Anthony Onica, Site Director at Roberto Clemente Academy in Chicago, IL, noticed something special about the relationship between Santana and Weiss. “Ms. Weiss saw a kindred spirit in Valentino, and her patience has coaxed a lot of academic and emotional growth out of him. He’s a remarkable young man, and his relationship with his tutor has only accentuated that quality,” said Onica,

Their relationship began with …pastries?

“I remember on one of the first days we worked with him, he bonded with Ms. Weiss over their shared love of The Great British Bake-off. He did an impersonation of one of the people on the show, and the rest, as they say, was history,” said Onica.
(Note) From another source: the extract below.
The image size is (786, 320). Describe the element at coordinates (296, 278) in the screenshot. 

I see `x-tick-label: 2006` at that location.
Weiss said that she “loves math,” but she remembered when she didn’t like it as much in high school. “I try to express that to my students, and make it less intimidating,” she said.

A Math Mind
But as Santana improved in his understanding of the subject, the math became more challenging. At that point, Weiss said that she treated it as a partnership. “Let’s take this more seriously,” she told him. As time went on, Santana was able to work more independently. “Santana has a math mind,” said Weiss.

How to Study for Algebra
Of course, Weiss tutors her students on the foundational skills of Algebra 1, but she also focuses on the grade-level content that teachers are covering and shows them how to study. It turned out to pay off for Santana, because he ended up raising his grade from a D to an A. “He takes beautiful notes, he’s shown that he can do it. He’s challenging his fear of math,” she said.
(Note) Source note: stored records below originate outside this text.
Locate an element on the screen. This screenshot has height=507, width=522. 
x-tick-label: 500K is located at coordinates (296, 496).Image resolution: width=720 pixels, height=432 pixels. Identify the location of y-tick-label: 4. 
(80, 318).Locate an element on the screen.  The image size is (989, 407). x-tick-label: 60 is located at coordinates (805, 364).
In fact, Santana has come so far that now he helps other students in his class, and he even catches Weiss when she makes a mistake. “I gave him an example that had a mistake, and he found the mistake right away,” she said.
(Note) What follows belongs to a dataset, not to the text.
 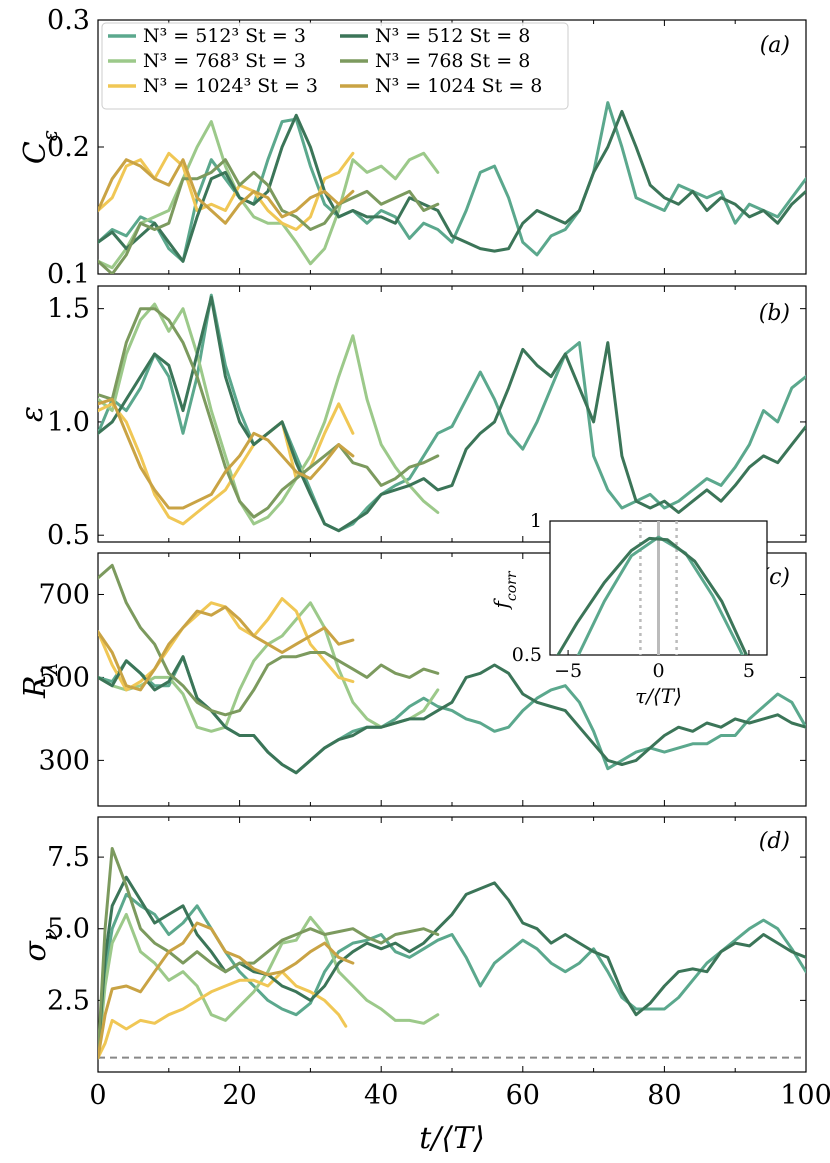 I want to click on y-tick-label: 1.5, so click(x=68, y=310).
Onica said he’s also seen Santana make strides in his grades, confidence and overall maturity. “We’ve seen growth in Valentino’s math grades, and he’s been a lot more consistent with holding a strong score. Even so, I think the most impressive growth we’ve seen from Valentino is emotional. He’s more willing to engage in conversations when he’s struggling with content or personal challenges. He’s a student that I feel like I can always talk things through with, which is an impressive sign of maturity, in my opinion,” said Onica.

Although high school graduation is a few years away, Santana knows what he wants to do next. “I want to go to college. I want to become an engineer,” he said.

This goal comes as no surprise to Weiss. “I have so much faith that he can do math at such a high level,” she said.

“We’re very proud of him for being chosen for college preparation/planning programs here at Clemente,” said Onica.